Much gratitude to @jules for her reply to this week’s prompt, finding her voice and coming to a place of knowing God. Whether, as @ravyne discusses, a Christian, Wiccan, Buddhist, Atheist or ancient way of knowing, a higher power arises within us all while choosing to let go of limiting beliefs of handed down dogmatic truths.
Reading @jules story about finding God already existing, first being challenged by a psychic of not knowing this higher power, I recall a time when I was alone in Boston.
Fourteen years ago, I was let go from a company for which I made a lot of money. The organization’s leaders recognized me, but those direct reports within my department wanted me gone for reasons not fully understood.
In Boston, I found myself in a waking dream on a temporary assignment for transitional management.
Every day, on my way home from work, I would pass a dead-end road — feeling a calling from places not yet recognized.
One day, asking a coworker claiming to be into woo-woo understanding, “What is down that road?
“The only thing I can think of is the Tea Room. It is a psychic reading place. I’ve gone there, and it has always been exactly what was needed.”
I call the Tea Room and ask if there is an opening that day, “I could stop there on my way home.”
“How did you hear about us?”
“You called me every day on my way home, and today I am listening to that call.”
“Ok, I have just the person for you.”
Not knowing what to expect, I arrive and explain why I am there again. I am escorted into a back room, where a psychic reader awaits.
“Your cards, I’ve never seen this before in a spread. Your past, present and future are all in the now.”
Smiling, “I understand this and have always been on time.” -nothing to do with time, but being in the present moment without truly understanding what that meant. I began understanding what this meant to me.
“I am being told you need to establish your relationship with God. Meaning you do not yet know who God is.”

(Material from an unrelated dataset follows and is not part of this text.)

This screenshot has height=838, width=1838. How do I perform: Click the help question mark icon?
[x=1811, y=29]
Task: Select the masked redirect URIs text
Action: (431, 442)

This last phrase made me angry, and I politely thanked her for her wisdom.
Fast forward four years, sitting in the space of my mind, a place I like to call the void. God appeared to me. Like looking into a mirror, I began conversing with myself, unraveling life mysteries and understanding the Great Mystery on a deeper level.
My final analysis, said lightly as I know it is merely a new beginning, was that I was not meant to know Great Mysteries’ complete truth but experience it with a joy-filled heart and acceptance of All there Is.